TASK INSTRUCTIONS - Can you write out the data from its first line through the line that contains "point(39,22)", with "bullet" replaced by "checkbox", everything else unchanged, and the pictures left out?

==== STORED DATA ====

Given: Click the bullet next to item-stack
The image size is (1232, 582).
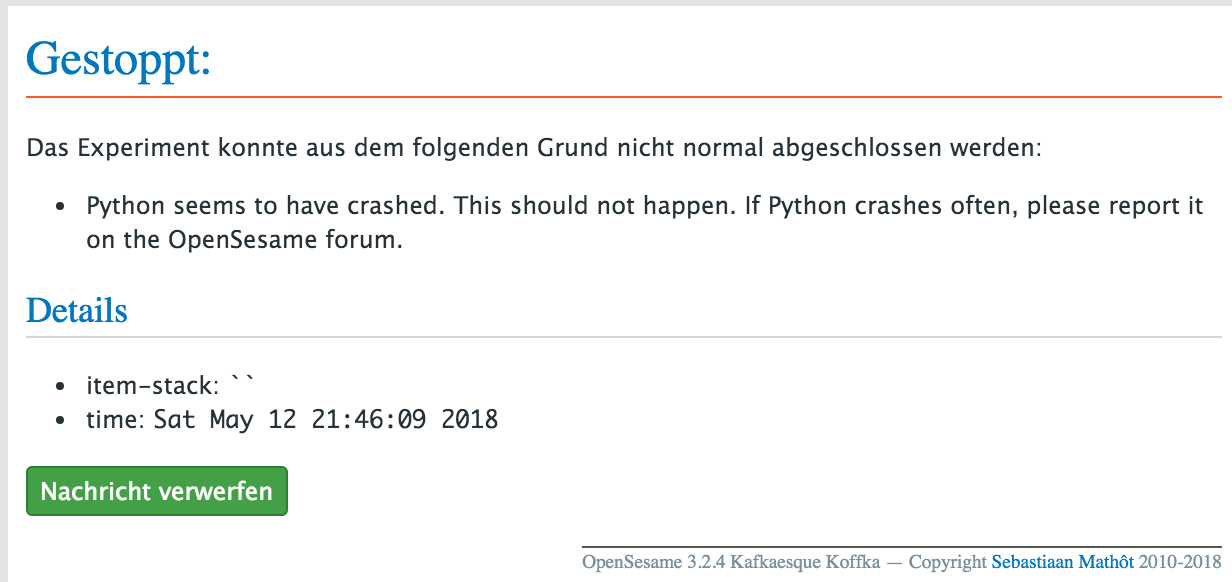Looking at the screenshot, I should click(61, 385).
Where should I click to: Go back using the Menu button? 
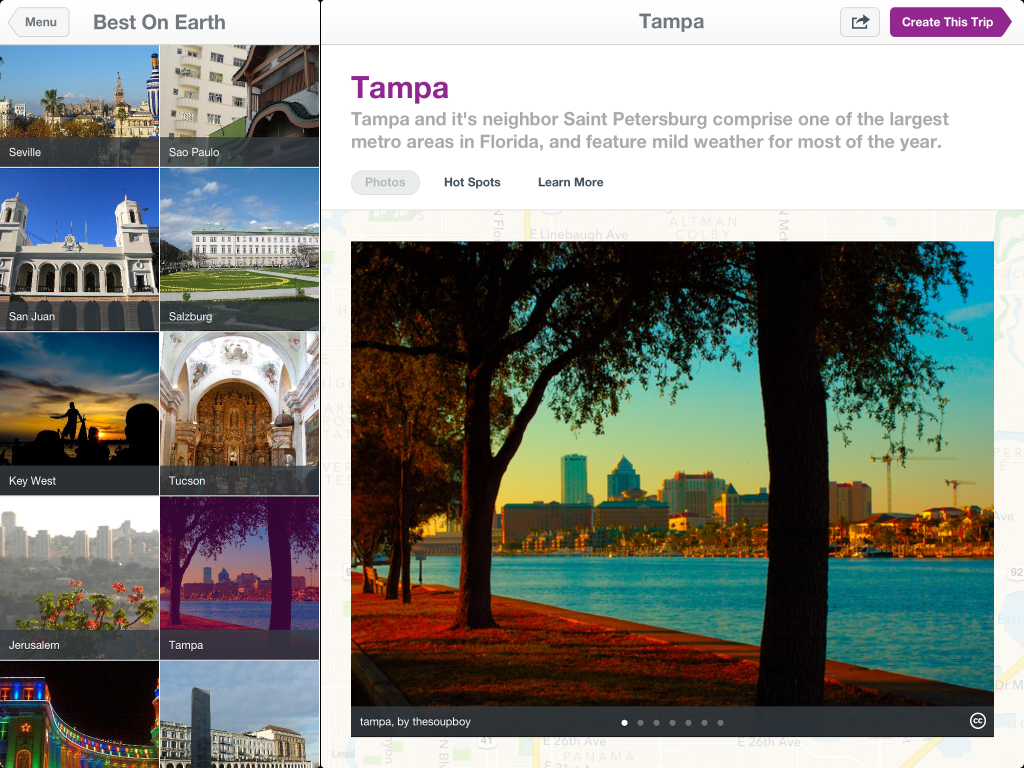point(39,22)
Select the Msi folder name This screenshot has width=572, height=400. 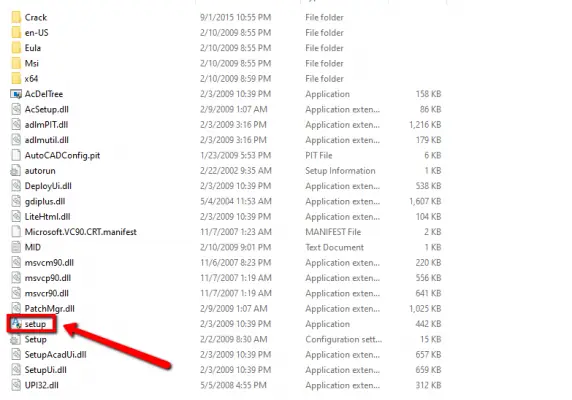[31, 63]
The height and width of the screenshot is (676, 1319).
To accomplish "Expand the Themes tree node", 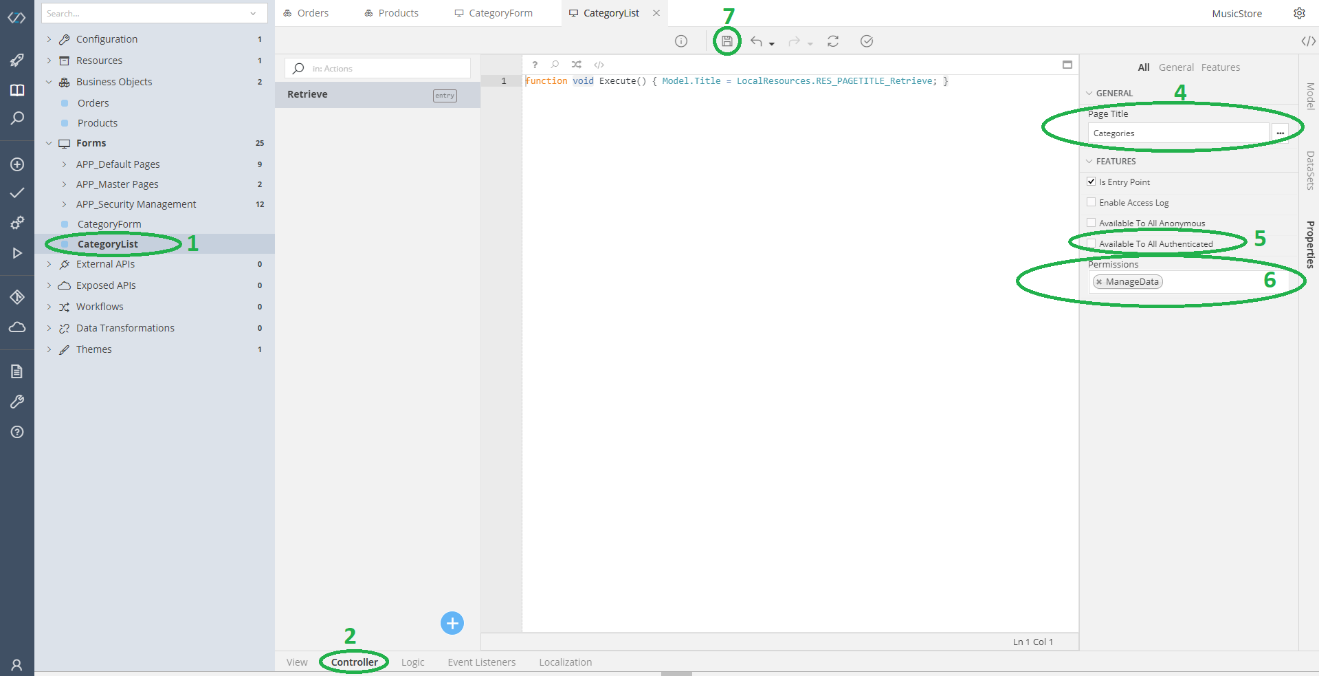I will [x=48, y=348].
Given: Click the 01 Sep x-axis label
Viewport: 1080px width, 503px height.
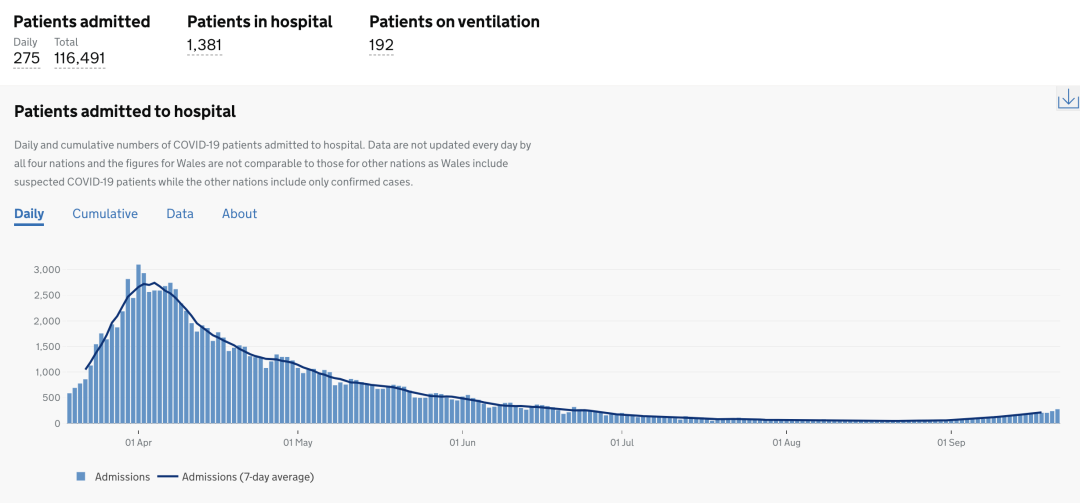Looking at the screenshot, I should point(950,441).
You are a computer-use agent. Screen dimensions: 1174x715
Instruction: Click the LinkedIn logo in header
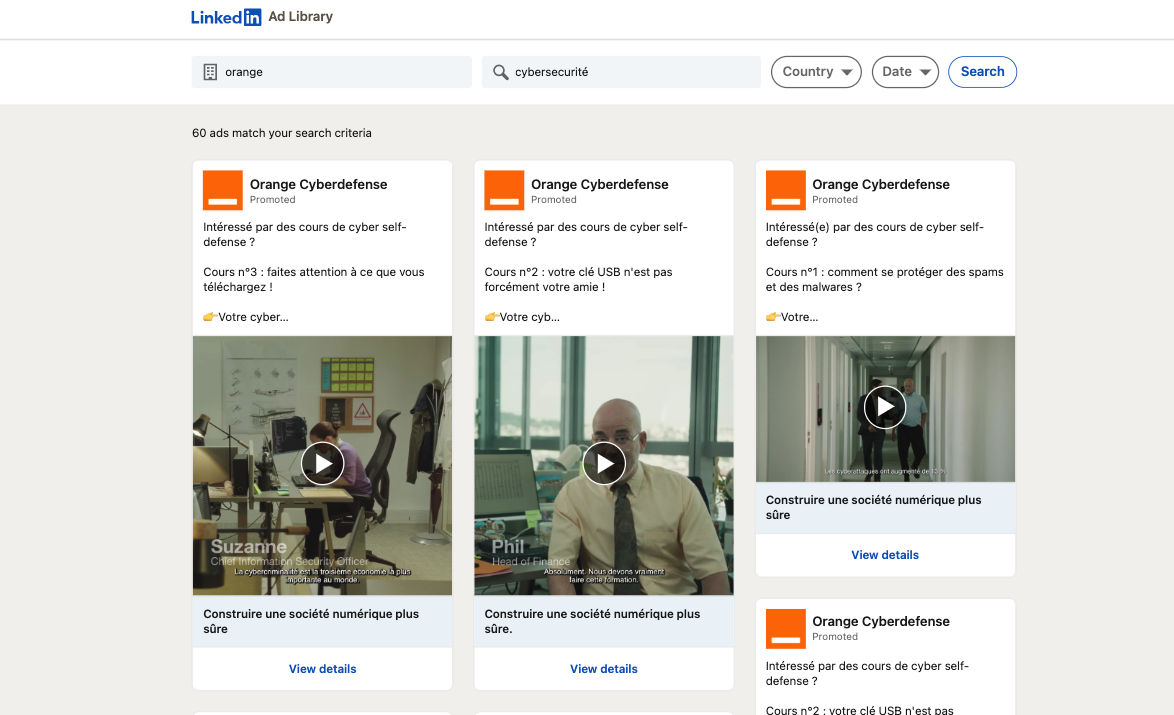pos(226,17)
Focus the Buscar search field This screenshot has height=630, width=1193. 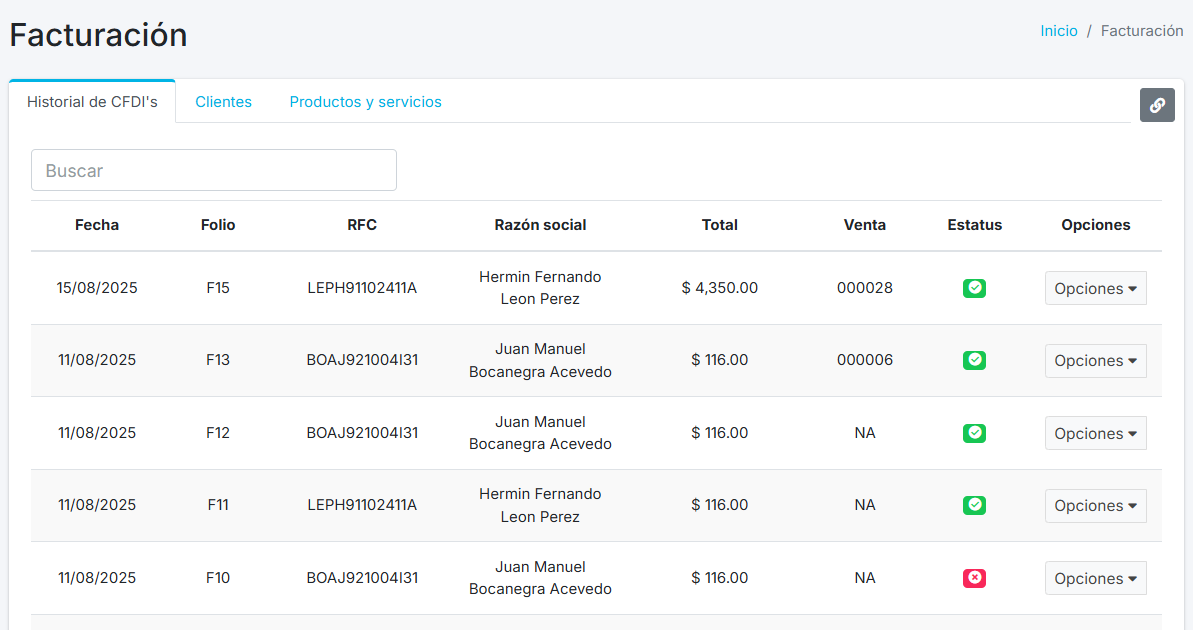tap(214, 170)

====

ANSWER TO THE TASK -
Given: Click the checkbox next to item-stack
The image size is (1232, 582).
Looking at the screenshot, I should click(61, 385).
Where should I click to: Go back using the Menu button? 
point(39,22)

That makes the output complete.